◆ **Selection**

··········

Volume 48 | Number 6 | November–December 2020

Inglés Español

Jesus, “The Messiah” (2020 Reprint)


By Dr. H. T. Spence

Know therefore and understand, that from the going forth of the commandment to restore and to build Jerusalem unto the Messiah the Prince shall be seven weeks, and threescore and two weeks ... (Dan. 9:25)
We have found the Messias, which is, being interpreted, the Christ (John 1:41).

One of the great and precious truths that steps forward at this season of the year is the story of the coming of Messiah. The title Messiah is a most profound title that portrays Jesus, the Son of God. Its origin and conceptual mutation in the Old Testament is truly a powerful revelation of the divine appointment of our Lord by His Father.

The Etymology of Messiah

The etymology of the term Messiah is to be found in the Hebrew language. The Old Testament presents the term as Mashiah; it is transliterated in the Greek as Messias from which our English word is derived. Of course, the Greek word for Messiah is Christos.

··········

◆ **Directions**
[1] Do these statements agree with the article on the title Messiah? Answer yes or no for each, quoting the words that decide it.
(a) The Old Testament presents the term as Mashiah.
(b) The English word Messiah comes from the Greek word Christos.
(c) Dr. H. T. Spence wrote the article.
[2] According to the article on the title Messiah, what is the Greek word for Messiah?
[3] Extend the article on the title Messiah with a paragraph or two that pick up after its last sentence.
The data has nothing to do with the article on the title Messiah.

◆ **Given information**

··········

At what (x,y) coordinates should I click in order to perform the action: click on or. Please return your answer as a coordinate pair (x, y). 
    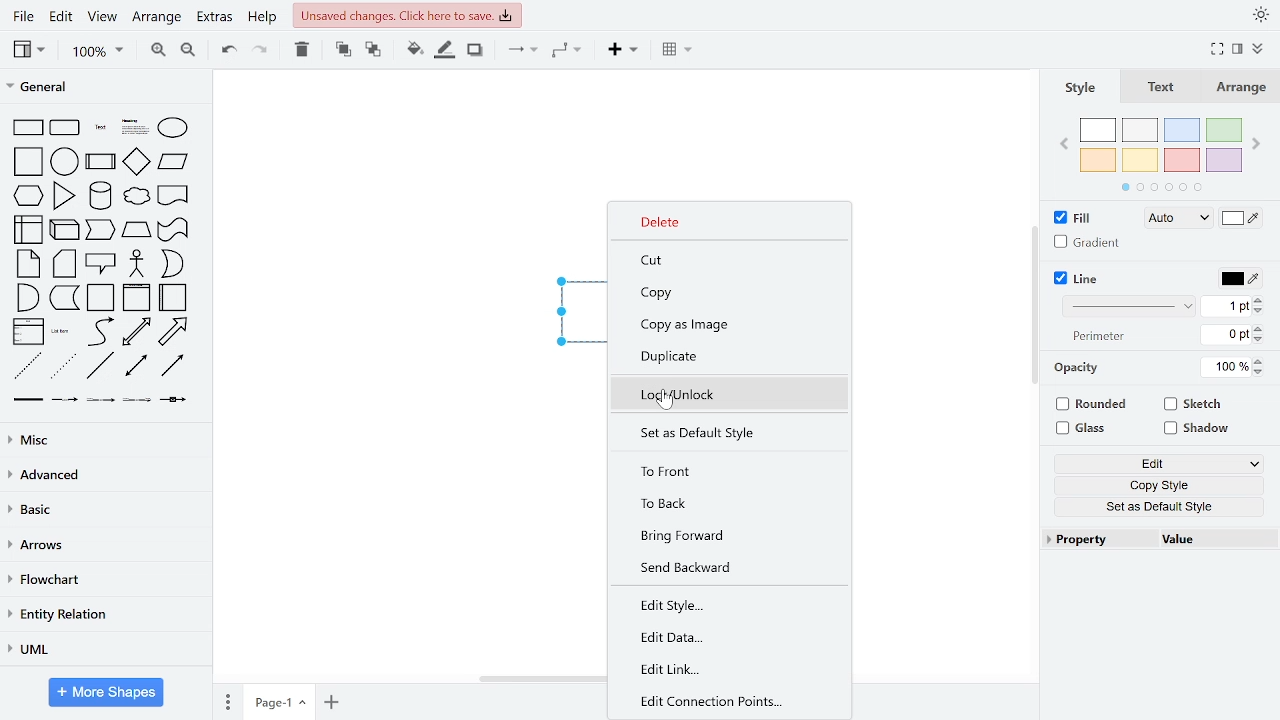
    Looking at the image, I should click on (171, 264).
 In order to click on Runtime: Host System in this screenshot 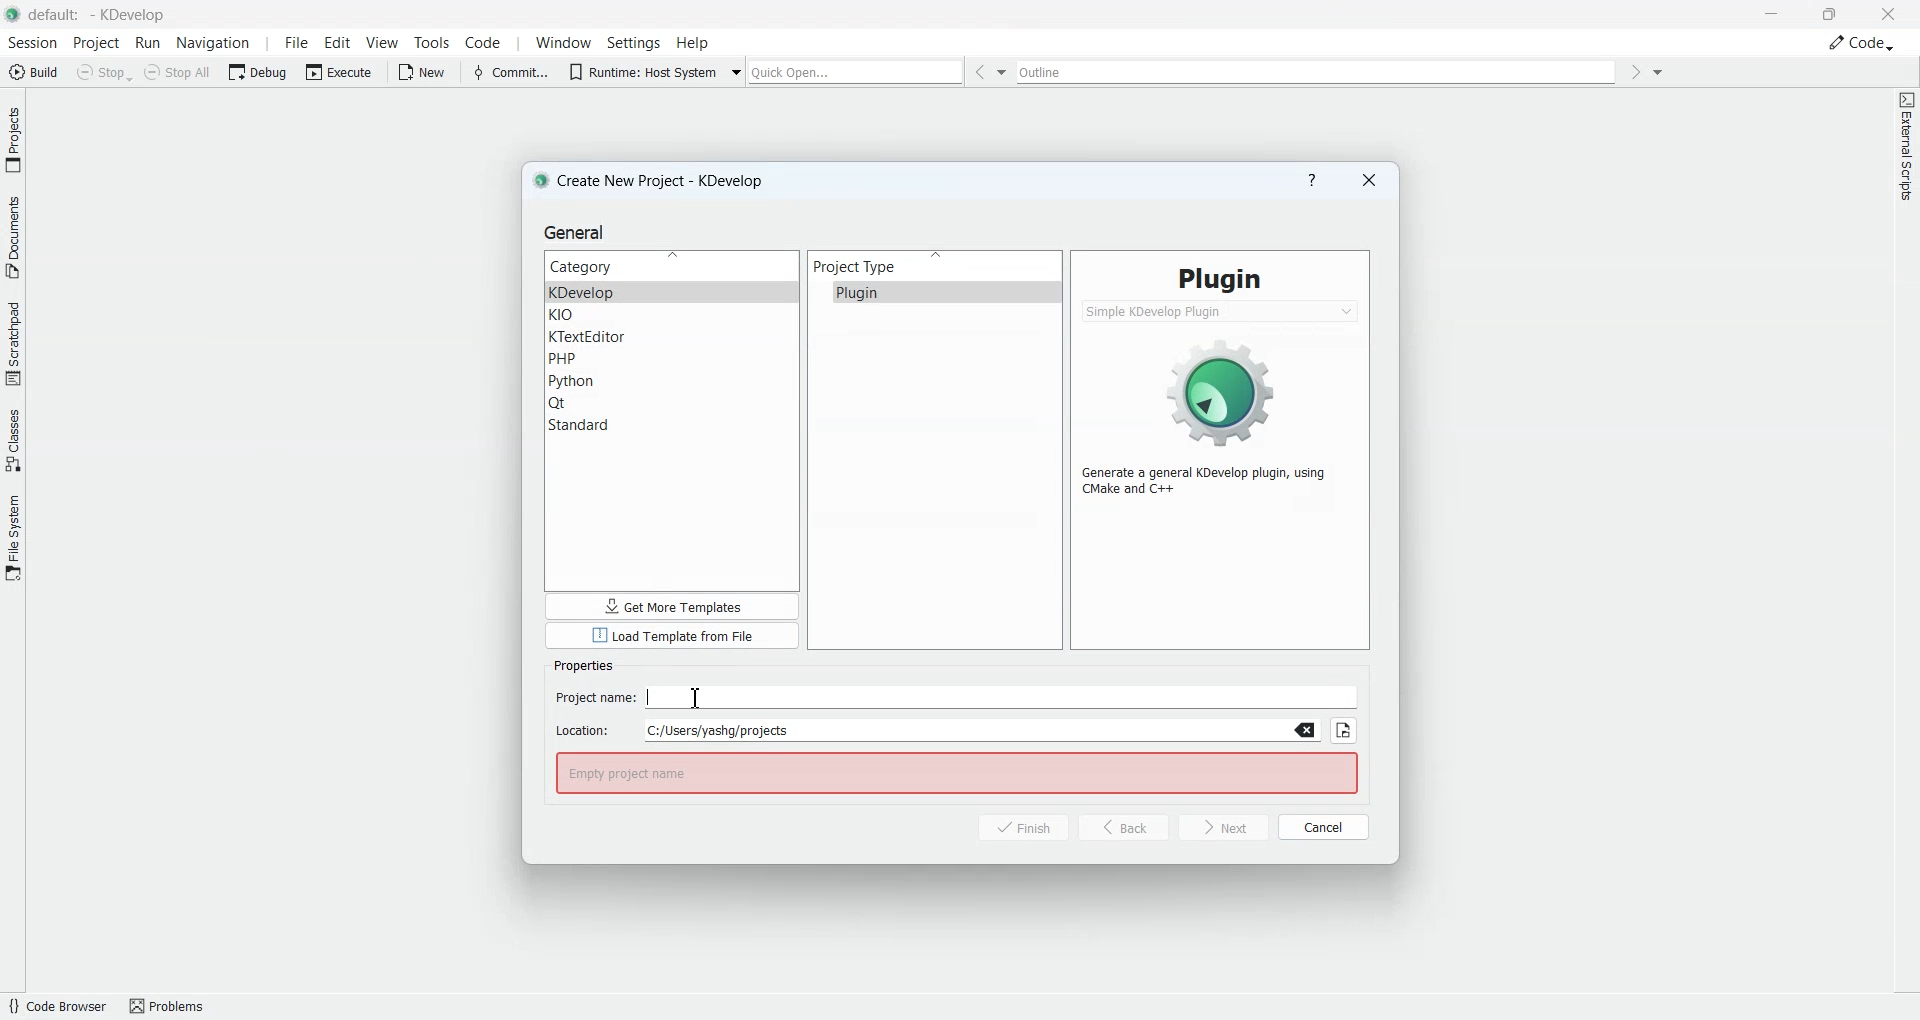, I will do `click(640, 70)`.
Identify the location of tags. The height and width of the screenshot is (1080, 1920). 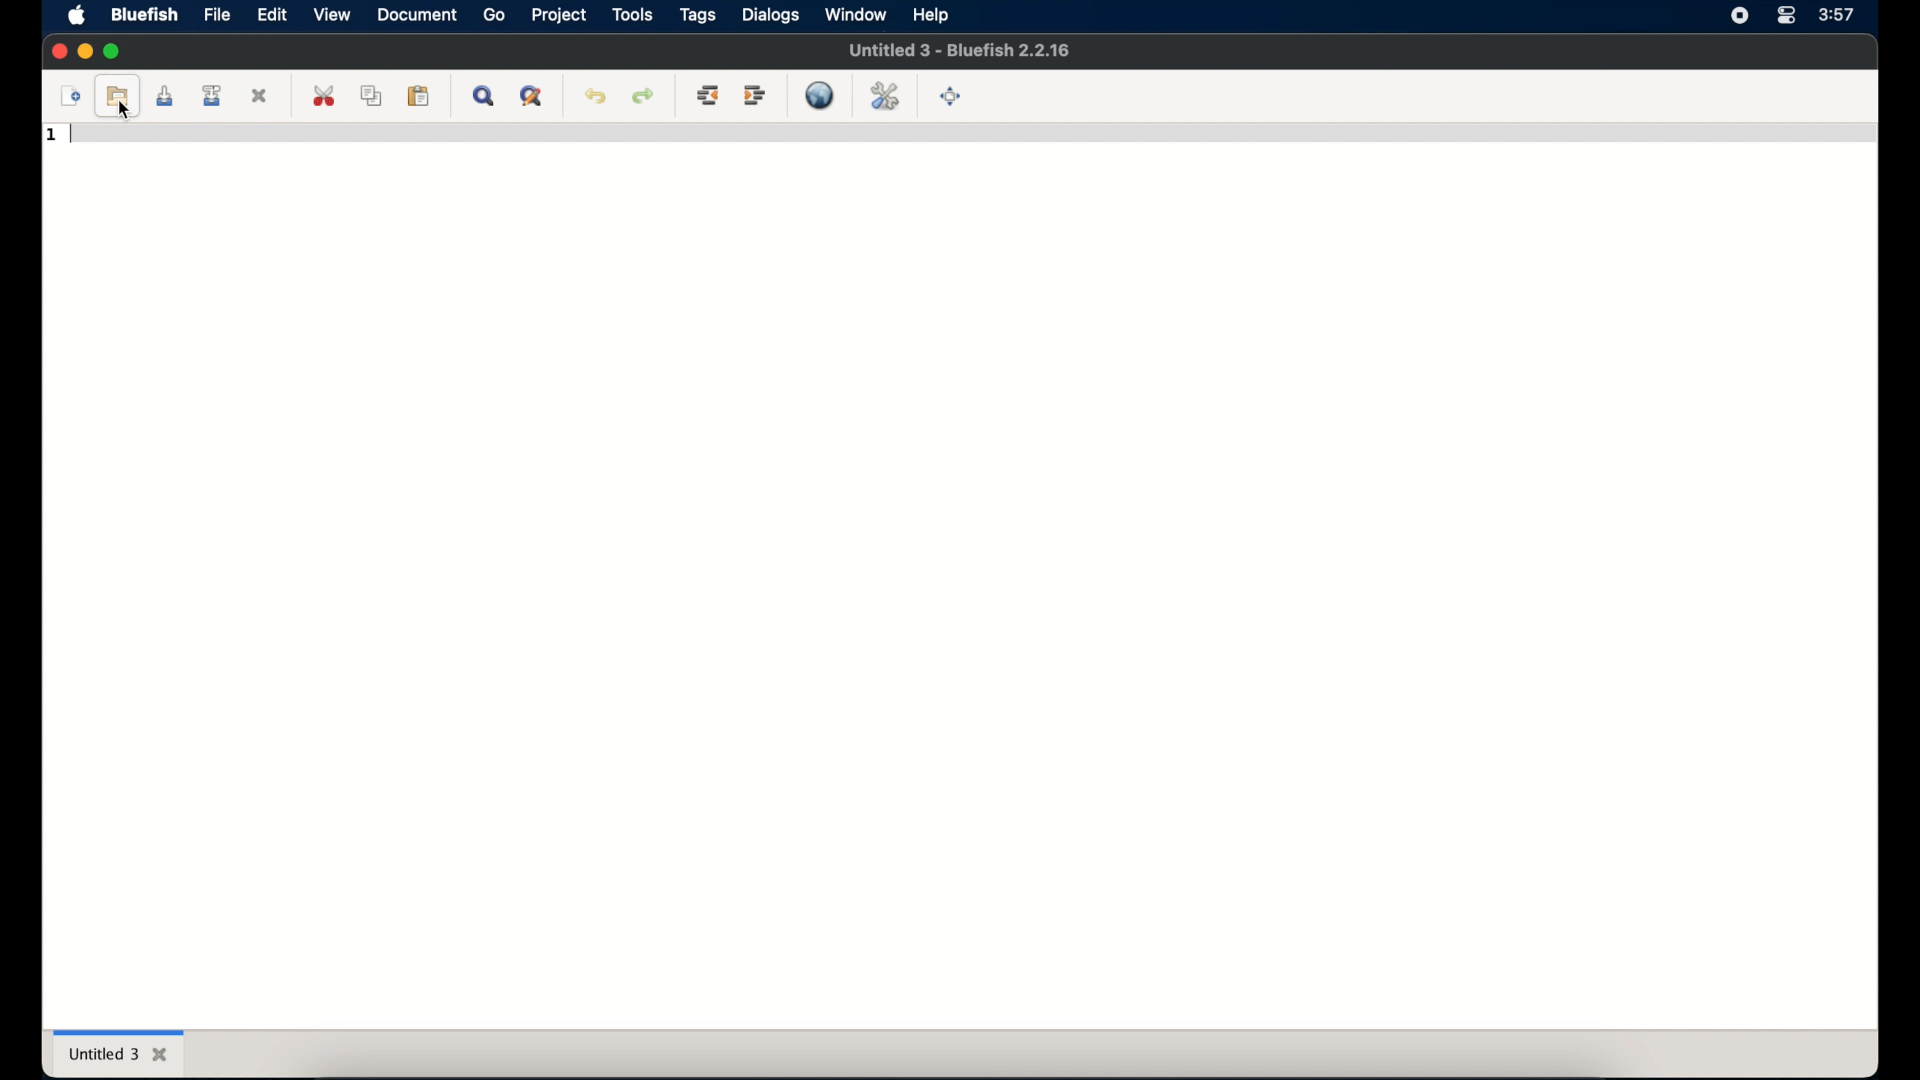
(697, 15).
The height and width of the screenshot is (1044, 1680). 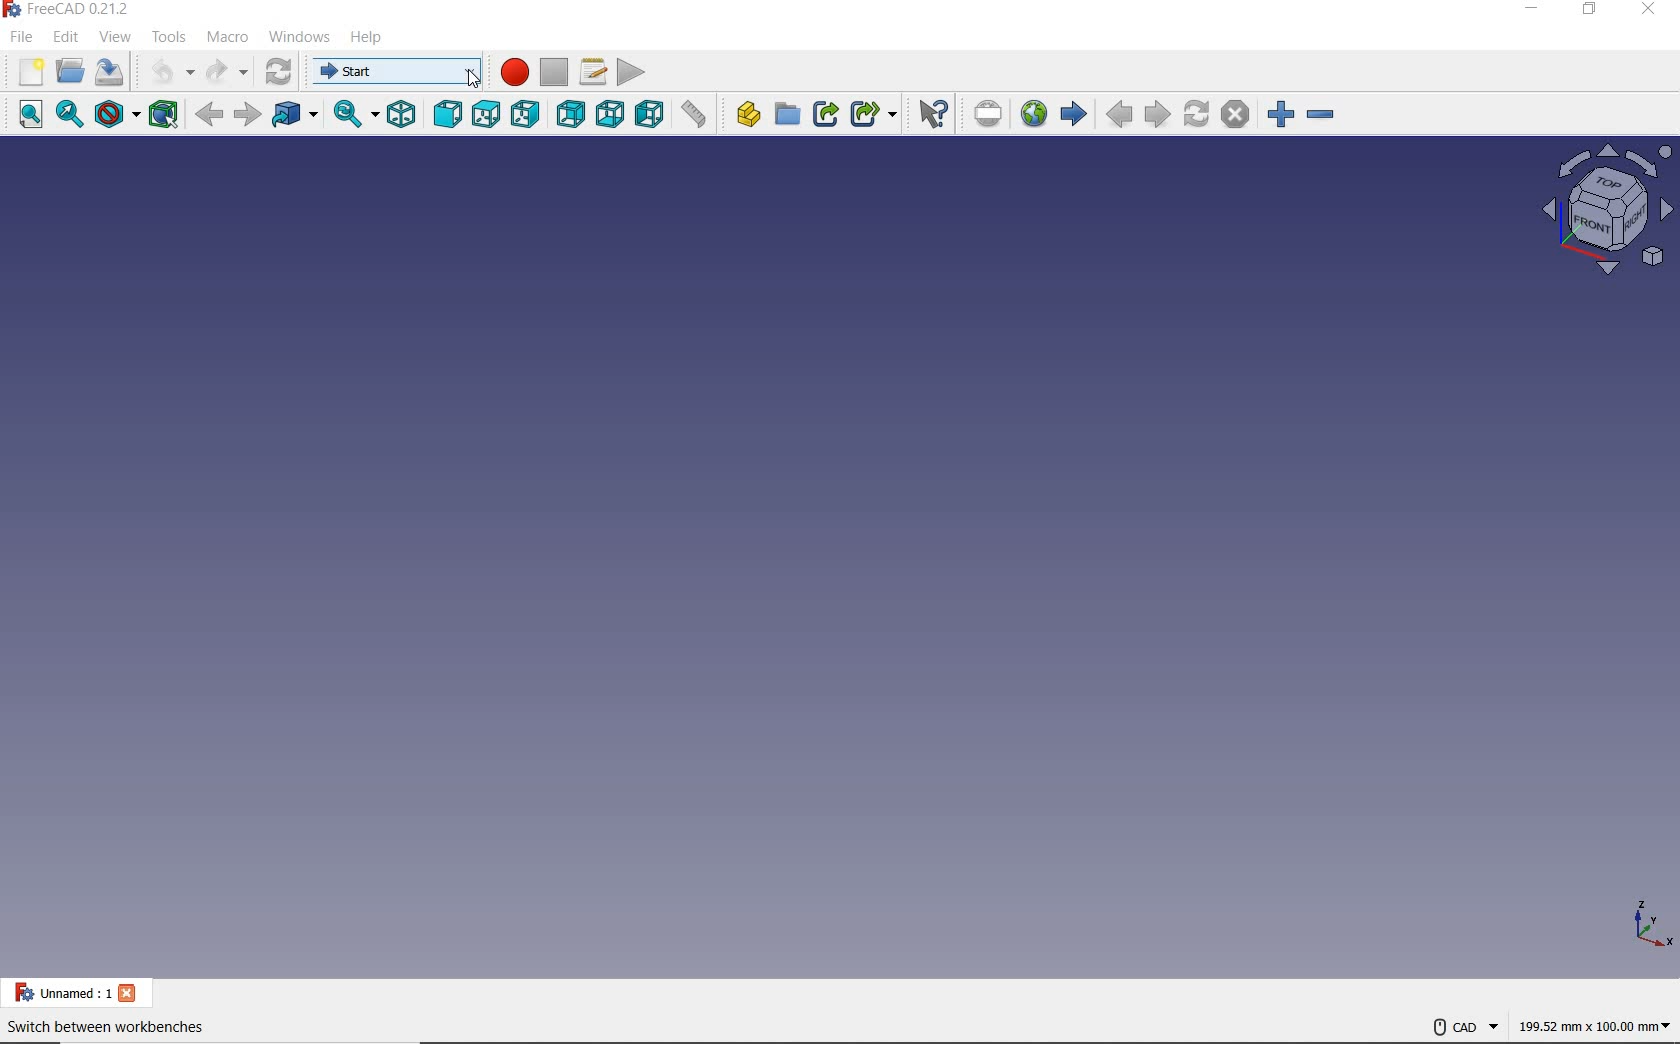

··········

◆ **Exercise results**
[1]
(a) Yes: "The Old Testament presents the term as Mashiah"
(b) No: "it is transliterated in the Greek as Messias from which our English word is derived"
(c) Yes: "By Dr. H. T. Spence"

[2] Christos.

[3]
In the Old Testament the term Messiah was used for kings and priests, those who were consecrated to their offices by the ceremony of anointing with oil. It applies only to a priest in an adjective form, such as “the anointed priest.” In its substantive use it was restricted to a king. Saul was called “the Lord’s Anointed.” We also see it used to identify David (2 Sam. 19:2) and Zedekiah (Lam. 4:20). As we peruse the music room of the Bible, the Book of Psalms, the king is designated as “mine,” or “thine,” or “his” anointed. In Isaiah 45:1, Cyrus is declared in prophecy as the anointed of God. In Psalm 105, even the patriarchs were called “mine anointed ones.”

Surprisingly, the only time in the Old Testament that the term Messiah is used of the coming, future king (Jesus) is in Daniel 9:25; He is here called “Messiah the Prince.” Therefore, it must be realized that the special title Messiah in the Old Testament is never applied to the unique king of the future except in Daniel 9:25. It was the later Jews of the post-Old Testament literary writings who first used the term in a future, kingly context. Today, among the Jews, the Book of Daniel is not part of the prophetic readings in the synagogue partly because centuries ago the rabbis were fearful that the Jews would believe this prophecy (Dan. 9:25) referred to the person Jesus whom they crucified on the cross.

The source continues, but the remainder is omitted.